Esa locura colectiva no se quedó atrapada en el cemento de Atlanta. Cruzó el mapa y se instaló en el asfalto porteño. Más de 235.000 personas ya pasaron por las plazas y parques de la Ciudad desde que empezó este bendito Mundial. El miércoles, Plaza Seeber en Palermo y Parque Los Andes en Chacarita no eran espacios públicos; eran templos de desahogo. Desconocidos abrazándose, nenes arriba de los hombros de tipos que lloraban en silencio, abuelos compartiendo el mate con el corazón en la boca. Familias enteras empujando con los ojos fijos en las pantallas gigantes. Una marea humana latiendo bajo el mismo pulso, ese que dicta que a la Scaloneta nunca, pero nunca, hay que darla por muerta.

Ahora se viene el domingo. Y el cuerpo lo sabe porque tiene ese frío raro en el estómago que solo aparece antes de las grandes citas. La final contra España no es un partido más. Si el duelo con Inglaterra estuvo teñido de esa mística casi literaria, de barro, épica y cuentas pendientes, lo de España tiene una connotación de ajedrez estético. Es el choque contra el viejo mundo, contra el fútbol pulcro, contra los herederos del pase corto y la posesión estéril. Pero a nosotros no nos asustan los manuales de estrategia; nosotros jugamos con el corazón en la mano y un tipo que desafía la física cada vez que frena el tiempo.

Y ahí es donde la garganta se cierra. El domingo será, de manera oficial, el último partido de Lionel Messi en un Mundial. Cuesta escribirlo. Cuesta procesar que el pibe que nos enseñó a no renunciar nunca va a morder el último bocado de gloria mundialista.
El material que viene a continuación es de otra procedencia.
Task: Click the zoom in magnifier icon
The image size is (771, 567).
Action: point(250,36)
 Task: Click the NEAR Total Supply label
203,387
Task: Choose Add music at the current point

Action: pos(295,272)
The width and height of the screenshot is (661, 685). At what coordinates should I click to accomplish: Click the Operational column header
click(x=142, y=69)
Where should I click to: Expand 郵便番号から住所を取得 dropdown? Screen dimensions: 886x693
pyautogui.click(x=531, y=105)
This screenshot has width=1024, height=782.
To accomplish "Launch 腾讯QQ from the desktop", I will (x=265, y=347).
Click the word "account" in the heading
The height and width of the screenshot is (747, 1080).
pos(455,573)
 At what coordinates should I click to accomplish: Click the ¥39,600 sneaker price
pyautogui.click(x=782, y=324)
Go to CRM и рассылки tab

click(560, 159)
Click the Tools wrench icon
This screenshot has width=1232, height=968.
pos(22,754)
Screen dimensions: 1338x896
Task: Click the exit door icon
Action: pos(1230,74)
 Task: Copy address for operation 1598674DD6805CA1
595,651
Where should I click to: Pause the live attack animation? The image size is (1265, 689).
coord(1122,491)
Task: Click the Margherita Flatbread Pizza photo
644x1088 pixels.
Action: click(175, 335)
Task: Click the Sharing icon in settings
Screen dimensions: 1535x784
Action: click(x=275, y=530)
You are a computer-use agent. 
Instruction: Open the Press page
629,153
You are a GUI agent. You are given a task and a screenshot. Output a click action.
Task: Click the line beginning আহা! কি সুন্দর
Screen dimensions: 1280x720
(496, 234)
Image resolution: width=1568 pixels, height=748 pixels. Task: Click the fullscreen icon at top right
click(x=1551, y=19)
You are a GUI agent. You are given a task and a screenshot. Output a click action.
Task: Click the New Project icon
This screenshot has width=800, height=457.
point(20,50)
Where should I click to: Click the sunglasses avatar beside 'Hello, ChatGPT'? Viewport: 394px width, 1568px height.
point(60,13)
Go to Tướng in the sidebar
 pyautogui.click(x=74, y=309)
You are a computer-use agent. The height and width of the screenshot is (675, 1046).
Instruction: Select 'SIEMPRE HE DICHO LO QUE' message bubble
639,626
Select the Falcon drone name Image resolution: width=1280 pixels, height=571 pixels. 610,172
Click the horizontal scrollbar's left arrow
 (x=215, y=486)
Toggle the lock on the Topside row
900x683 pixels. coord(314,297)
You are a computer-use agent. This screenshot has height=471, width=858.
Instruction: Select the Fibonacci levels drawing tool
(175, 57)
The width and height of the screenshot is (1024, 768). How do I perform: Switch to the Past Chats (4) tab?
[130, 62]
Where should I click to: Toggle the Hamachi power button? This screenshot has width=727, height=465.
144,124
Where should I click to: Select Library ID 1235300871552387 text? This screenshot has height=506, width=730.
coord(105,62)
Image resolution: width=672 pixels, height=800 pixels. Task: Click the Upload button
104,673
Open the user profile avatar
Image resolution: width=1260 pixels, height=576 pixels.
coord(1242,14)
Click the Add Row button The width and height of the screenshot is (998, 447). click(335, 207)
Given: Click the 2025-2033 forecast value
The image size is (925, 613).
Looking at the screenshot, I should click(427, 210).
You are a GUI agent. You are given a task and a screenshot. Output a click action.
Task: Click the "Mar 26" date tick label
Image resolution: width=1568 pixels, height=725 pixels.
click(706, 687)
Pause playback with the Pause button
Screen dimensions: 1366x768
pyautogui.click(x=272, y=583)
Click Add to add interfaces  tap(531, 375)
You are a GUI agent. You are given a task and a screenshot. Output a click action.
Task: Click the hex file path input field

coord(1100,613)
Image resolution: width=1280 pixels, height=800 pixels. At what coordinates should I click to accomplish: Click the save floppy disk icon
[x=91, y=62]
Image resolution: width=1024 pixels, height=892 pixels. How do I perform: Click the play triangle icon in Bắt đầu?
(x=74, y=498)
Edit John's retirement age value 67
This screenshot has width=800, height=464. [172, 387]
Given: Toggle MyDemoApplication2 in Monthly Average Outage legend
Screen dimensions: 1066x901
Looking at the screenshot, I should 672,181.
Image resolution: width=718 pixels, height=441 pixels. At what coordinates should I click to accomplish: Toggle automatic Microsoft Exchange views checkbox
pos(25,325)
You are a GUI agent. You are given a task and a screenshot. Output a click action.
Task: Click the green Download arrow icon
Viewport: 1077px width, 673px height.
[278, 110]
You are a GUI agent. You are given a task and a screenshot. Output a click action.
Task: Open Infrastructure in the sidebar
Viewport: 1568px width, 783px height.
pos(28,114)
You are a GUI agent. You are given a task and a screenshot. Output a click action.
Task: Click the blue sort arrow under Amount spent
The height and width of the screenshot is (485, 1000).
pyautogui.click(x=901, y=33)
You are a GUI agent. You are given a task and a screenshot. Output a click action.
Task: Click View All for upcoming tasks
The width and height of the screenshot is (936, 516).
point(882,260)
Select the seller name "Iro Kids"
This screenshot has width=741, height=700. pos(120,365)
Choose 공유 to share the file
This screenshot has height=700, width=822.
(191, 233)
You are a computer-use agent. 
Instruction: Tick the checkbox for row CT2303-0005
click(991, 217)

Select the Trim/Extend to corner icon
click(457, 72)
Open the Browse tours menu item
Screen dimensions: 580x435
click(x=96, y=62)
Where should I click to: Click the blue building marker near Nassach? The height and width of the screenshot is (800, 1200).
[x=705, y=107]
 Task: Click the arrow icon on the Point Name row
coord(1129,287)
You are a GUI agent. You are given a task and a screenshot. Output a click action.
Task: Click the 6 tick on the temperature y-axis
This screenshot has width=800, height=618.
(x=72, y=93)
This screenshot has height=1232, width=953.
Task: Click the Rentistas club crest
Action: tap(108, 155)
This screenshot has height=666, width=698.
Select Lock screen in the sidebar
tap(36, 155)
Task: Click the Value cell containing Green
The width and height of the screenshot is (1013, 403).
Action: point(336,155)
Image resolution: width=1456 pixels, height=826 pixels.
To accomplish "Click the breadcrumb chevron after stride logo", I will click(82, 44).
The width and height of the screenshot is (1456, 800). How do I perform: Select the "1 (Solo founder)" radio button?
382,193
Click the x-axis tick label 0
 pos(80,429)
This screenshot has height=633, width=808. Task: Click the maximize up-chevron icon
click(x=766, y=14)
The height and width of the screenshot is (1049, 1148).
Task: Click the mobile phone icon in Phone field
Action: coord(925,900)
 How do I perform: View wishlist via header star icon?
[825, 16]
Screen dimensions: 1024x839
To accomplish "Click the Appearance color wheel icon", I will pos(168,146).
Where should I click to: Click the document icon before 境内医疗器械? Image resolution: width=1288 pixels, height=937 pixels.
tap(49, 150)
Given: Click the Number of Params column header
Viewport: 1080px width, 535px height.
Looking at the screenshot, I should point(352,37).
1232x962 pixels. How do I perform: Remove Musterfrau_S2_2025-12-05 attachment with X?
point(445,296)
Es el fin de una era que nos cambió la vida, que nos rescató de la amargura y nos devolvió la capacidad de creer. No le podemos pedir nada más, ya nos dio todo lo que un mortal puede soportar sin volverse loco. Pero ahí va él, una vez más, guiando a la manada.

Para los que no tenemos la suerte de estar en el estadio, la Ciudad vuelve a abrir sus puertas para que nadie sufra en soledad. La cita de honor es en los Fan Fest oficiales. Plaza Seeber y Parque Los Andes van a volver a transformarse en el living de nuestra casa, pero con miles de hermanos de camiseta alrededor. Hay que ir. Hay que llevar la reposera, la cábala innegociable y los ojos bien abiertos. No se queden encerrados. El domingo a las 16:00 hay que salir a la calle a mirar el cielo o la pantalla, a alentar a este grupo de locos lindos y, sobre todo, a regalarle el aplauso más largo de la historia al diez. Porque pase lo que pase, ya somos eternos.